## Stored items
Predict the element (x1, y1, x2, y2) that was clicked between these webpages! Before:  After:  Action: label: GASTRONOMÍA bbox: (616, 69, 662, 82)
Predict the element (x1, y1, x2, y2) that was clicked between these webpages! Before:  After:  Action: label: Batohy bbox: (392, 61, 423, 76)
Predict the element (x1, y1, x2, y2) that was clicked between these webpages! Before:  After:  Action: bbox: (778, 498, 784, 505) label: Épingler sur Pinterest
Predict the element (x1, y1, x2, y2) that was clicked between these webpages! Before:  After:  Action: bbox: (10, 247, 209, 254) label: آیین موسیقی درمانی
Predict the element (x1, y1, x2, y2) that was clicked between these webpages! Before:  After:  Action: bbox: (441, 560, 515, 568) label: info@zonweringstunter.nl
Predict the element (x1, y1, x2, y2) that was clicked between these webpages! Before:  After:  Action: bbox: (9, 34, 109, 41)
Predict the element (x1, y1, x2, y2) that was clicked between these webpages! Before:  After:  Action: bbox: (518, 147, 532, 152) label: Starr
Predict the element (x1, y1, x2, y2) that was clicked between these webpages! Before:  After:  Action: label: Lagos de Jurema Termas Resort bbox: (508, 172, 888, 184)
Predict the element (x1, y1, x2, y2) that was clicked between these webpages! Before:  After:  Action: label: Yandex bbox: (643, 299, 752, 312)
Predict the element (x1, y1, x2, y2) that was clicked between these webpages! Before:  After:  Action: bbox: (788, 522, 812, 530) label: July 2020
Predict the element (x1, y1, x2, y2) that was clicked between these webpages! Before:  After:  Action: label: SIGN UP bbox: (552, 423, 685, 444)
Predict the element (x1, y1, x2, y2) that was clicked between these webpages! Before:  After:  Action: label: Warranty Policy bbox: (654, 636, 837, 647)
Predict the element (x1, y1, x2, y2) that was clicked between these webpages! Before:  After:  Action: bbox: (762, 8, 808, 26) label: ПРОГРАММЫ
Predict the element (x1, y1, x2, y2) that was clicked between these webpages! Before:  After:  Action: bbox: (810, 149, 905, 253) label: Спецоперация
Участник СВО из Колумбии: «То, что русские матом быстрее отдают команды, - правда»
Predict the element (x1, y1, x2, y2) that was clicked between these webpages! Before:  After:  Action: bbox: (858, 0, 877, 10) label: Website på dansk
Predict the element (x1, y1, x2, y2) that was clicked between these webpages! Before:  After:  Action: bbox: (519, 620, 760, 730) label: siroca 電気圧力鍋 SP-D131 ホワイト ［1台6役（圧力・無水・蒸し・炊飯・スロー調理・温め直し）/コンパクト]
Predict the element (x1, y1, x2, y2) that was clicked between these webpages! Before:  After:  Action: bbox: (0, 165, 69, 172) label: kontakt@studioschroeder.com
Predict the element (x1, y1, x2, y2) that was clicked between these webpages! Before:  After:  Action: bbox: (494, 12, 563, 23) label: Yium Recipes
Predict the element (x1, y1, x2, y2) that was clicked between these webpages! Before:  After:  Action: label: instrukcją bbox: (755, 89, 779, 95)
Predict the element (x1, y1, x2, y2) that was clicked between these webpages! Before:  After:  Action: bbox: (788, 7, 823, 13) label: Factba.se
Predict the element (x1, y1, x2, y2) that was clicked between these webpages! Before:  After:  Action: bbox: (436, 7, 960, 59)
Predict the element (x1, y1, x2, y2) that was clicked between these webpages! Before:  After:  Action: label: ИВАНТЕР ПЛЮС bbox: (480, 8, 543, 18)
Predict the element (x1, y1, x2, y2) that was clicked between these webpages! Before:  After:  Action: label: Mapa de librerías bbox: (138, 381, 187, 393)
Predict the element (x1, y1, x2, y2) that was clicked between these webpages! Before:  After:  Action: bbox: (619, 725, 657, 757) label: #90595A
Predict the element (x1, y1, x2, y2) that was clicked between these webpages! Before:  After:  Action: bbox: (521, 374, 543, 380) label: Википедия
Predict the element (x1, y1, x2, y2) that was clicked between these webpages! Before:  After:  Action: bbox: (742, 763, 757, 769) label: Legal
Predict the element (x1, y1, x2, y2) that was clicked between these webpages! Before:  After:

## What is being asked
Copy out all of the material above line for line, changing nothing.

## Solved exercise
Predict the element (x1, y1, x2, y2) that was clicked between these webpages! Before:  After:  Action: label: GASTRONOMÍA bbox: (616, 69, 662, 82)
Predict the element (x1, y1, x2, y2) that was clicked between these webpages! Before:  After:  Action: label: Batohy bbox: (392, 61, 423, 76)
Predict the element (x1, y1, x2, y2) that was clicked between these webpages! Before:  After:  Action: bbox: (778, 498, 784, 505) label: Épingler sur Pinterest
Predict the element (x1, y1, x2, y2) that was clicked between these webpages! Before:  After:  Action: bbox: (10, 247, 209, 254) label: آیین موسیقی درمانی
Predict the element (x1, y1, x2, y2) that was clicked between these webpages! Before:  After:  Action: bbox: (441, 560, 515, 568) label: info@zonweringstunter.nl
Predict the element (x1, y1, x2, y2) that was clicked between these webpages! Before:  After:  Action: bbox: (9, 34, 109, 41)
Predict the element (x1, y1, x2, y2) that was clicked between these webpages! Before:  After:  Action: bbox: (518, 147, 532, 152) label: Starr
Predict the element (x1, y1, x2, y2) that was clicked between these webpages! Before:  After:  Action: label: Lagos de Jurema Termas Resort bbox: (508, 172, 888, 184)
Predict the element (x1, y1, x2, y2) that was clicked between these webpages! Before:  After:  Action: label: Yandex bbox: (643, 299, 752, 312)
Predict the element (x1, y1, x2, y2) that was clicked between these webpages! Before:  After:  Action: bbox: (788, 522, 812, 530) label: July 2020
Predict the element (x1, y1, x2, y2) that was clicked between these webpages! Before:  After:  Action: label: SIGN UP bbox: (552, 423, 685, 444)
Predict the element (x1, y1, x2, y2) that was clicked between these webpages! Before:  After:  Action: label: Warranty Policy bbox: (654, 636, 837, 647)
Predict the element (x1, y1, x2, y2) that was clicked between these webpages! Before:  After:  Action: bbox: (762, 8, 808, 26) label: ПРОГРАММЫ
Predict the element (x1, y1, x2, y2) that was clicked between these webpages! Before:  After:  Action: bbox: (810, 149, 905, 253) label: Спецоперация
Участник СВО из Колумбии: «То, что русские матом быстрее отдают команды, - правда»
Predict the element (x1, y1, x2, y2) that was clicked between these webpages! Before:  After:  Action: bbox: (858, 0, 877, 10) label: Website på dansk
Predict the element (x1, y1, x2, y2) that was clicked between these webpages! Before:  After:  Action: bbox: (519, 620, 760, 730) label: siroca 電気圧力鍋 SP-D131 ホワイト ［1台6役（圧力・無水・蒸し・炊飯・スロー調理・温め直し）/コンパクト]
Predict the element (x1, y1, x2, y2) that was clicked between these webpages! Before:  After:  Action: bbox: (0, 165, 69, 172) label: kontakt@studioschroeder.com
Predict the element (x1, y1, x2, y2) that was clicked between these webpages! Before:  After:  Action: bbox: (494, 12, 563, 23) label: Yium Recipes
Predict the element (x1, y1, x2, y2) that was clicked between these webpages! Before:  After:  Action: label: instrukcją bbox: (755, 89, 779, 95)
Predict the element (x1, y1, x2, y2) that was clicked between these webpages! Before:  After:  Action: bbox: (788, 7, 823, 13) label: Factba.se
Predict the element (x1, y1, x2, y2) that was clicked between these webpages! Before:  After:  Action: bbox: (436, 7, 960, 59)
Predict the element (x1, y1, x2, y2) that was clicked between these webpages! Before:  After:  Action: label: ИВАНТЕР ПЛЮС bbox: (480, 8, 543, 18)
Predict the element (x1, y1, x2, y2) that was clicked between these webpages! Before:  After:  Action: label: Mapa de librerías bbox: (138, 381, 187, 393)
Predict the element (x1, y1, x2, y2) that was clicked between these webpages! Before:  After:  Action: bbox: (619, 725, 657, 757) label: #90595A
Predict the element (x1, y1, x2, y2) that was clicked between these webpages! Before:  After:  Action: bbox: (521, 374, 543, 380) label: Википедия
Predict the element (x1, y1, x2, y2) that was clicked between these webpages! Before:  After:  Action: bbox: (742, 763, 757, 769) label: Legal
Predict the element (x1, y1, x2, y2) that was clicked between these webpages! Before:  After:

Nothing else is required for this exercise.